要するに、警察はつい最近まで家庭内の暴力=傷害犯罪に対し、見て見ぬふりを決め込んできたわけですね。[…]
前世紀までなぜ家庭内の傷害事件に警察は介入しなかったのでしょうか。
それは、「民事不介入」という幻の原則を、警察庁も警視庁もマスコミもまったく疑うことなく信じてきたからです。[…]
民事不介入の原則とは、 (1)みかじめ(紛争の調停をヤクザに任せる慣習)と、 (2)家父長に警察機能を代行させていたことを内実としています。

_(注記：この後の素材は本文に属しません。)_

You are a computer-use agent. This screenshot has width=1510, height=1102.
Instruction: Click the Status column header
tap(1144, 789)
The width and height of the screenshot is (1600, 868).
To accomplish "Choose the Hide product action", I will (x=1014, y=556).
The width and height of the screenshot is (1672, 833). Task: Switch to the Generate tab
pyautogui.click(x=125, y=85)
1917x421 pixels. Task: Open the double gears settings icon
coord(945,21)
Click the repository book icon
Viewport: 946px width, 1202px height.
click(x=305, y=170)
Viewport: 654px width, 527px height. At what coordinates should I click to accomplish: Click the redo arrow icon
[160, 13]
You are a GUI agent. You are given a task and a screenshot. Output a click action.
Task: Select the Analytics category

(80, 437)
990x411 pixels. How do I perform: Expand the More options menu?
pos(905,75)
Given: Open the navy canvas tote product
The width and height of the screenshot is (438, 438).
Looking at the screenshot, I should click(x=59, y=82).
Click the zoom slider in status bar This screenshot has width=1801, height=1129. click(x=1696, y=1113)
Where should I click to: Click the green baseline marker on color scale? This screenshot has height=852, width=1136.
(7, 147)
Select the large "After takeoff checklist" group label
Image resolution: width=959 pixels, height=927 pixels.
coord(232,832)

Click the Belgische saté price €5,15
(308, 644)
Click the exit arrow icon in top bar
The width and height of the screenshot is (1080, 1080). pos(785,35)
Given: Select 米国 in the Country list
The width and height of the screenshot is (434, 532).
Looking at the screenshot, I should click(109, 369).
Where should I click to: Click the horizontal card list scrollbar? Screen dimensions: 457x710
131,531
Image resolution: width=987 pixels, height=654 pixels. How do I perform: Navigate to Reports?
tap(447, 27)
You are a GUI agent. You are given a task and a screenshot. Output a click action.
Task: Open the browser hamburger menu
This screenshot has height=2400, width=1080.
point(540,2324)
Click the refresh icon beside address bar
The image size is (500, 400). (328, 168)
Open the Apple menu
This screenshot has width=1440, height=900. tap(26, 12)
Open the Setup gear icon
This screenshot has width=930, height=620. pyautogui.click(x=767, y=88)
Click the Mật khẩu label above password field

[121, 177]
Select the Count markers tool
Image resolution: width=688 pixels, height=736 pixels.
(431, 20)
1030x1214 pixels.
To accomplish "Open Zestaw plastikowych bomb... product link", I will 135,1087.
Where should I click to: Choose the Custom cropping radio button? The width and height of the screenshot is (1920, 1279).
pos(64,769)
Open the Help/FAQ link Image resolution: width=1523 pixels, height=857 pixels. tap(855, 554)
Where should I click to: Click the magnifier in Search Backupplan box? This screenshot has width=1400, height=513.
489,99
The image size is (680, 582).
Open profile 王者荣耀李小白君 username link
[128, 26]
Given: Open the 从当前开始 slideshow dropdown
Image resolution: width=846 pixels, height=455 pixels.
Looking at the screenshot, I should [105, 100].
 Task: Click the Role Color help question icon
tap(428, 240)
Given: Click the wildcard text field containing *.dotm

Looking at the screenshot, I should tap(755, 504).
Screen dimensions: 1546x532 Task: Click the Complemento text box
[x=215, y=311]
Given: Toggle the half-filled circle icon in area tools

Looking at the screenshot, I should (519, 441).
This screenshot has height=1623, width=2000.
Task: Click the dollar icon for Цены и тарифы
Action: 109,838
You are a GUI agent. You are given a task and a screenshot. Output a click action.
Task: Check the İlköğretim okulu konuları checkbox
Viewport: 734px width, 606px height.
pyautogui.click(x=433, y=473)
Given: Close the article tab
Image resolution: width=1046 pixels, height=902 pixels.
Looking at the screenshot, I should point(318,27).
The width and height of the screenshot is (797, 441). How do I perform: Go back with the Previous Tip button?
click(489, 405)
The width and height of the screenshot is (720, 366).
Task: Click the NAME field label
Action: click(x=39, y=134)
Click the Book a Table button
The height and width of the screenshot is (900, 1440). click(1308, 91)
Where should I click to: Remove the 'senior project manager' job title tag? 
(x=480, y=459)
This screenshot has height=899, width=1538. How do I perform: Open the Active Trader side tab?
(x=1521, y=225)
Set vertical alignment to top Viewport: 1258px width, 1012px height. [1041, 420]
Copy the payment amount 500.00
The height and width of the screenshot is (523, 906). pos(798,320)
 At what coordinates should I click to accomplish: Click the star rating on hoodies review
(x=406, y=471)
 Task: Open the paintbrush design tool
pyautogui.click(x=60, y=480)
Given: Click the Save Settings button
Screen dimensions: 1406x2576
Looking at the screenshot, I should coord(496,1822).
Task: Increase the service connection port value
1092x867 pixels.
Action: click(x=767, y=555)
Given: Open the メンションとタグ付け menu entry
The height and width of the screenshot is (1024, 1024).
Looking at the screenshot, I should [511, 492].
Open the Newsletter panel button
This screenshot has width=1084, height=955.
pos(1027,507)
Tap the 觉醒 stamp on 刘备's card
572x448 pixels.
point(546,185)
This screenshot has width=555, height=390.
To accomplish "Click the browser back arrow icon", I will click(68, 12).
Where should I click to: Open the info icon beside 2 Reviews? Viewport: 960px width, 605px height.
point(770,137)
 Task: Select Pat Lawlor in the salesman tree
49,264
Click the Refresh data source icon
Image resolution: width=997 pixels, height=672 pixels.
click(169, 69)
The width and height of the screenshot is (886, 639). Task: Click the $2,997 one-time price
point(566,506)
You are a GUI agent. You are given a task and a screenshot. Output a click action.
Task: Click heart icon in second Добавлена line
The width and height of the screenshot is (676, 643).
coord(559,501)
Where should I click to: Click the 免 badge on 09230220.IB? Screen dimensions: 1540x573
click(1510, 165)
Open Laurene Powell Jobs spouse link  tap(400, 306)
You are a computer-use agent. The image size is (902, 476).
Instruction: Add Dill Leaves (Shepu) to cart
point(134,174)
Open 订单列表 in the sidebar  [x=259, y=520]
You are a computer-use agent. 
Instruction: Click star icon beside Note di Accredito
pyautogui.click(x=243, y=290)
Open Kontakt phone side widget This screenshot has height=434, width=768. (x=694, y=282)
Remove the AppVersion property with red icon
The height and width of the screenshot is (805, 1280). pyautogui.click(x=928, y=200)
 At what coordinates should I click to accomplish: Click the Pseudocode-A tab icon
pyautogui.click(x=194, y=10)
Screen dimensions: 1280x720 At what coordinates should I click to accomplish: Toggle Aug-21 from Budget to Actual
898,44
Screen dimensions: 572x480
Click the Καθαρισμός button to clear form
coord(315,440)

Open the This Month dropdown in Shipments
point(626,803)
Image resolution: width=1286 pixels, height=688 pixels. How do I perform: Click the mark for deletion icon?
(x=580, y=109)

この原則は確かに、戦前の絶対家父長制のもとでは生きていました。 家父長には勘当権、処罰権、離婚権、財産処分権などが独占的に与えられていたからです。 精神病者を座敷牢に幽閉することさえ、所轄の警察の許可があれば可能だったのです。
しかし、戦後は憲法と民法(一部)が生まれ変わり、家父長制がなくなります。 しかし、にもかかわらず戦後も「民事不介入の原則」が亡霊のごとく生き続けてしまったのです。
なぜでしょう。
旧態依然の警察がまったく頭を切り替えることができず、この分野で怠慢を極めた(出世のための点数にならなかった)からです。 民事不介入なる原則が戦後もずっとあるようなフィクションのもと、少なからぬ商店街ではヤクザ社会を利用し、家庭内では暴力を放置し続けたのでした。
「家父長に警察機能を代行させていたから、警察は介入しなかった」。
だとすれば、関係が対等になったなら、警察が介入するしかない。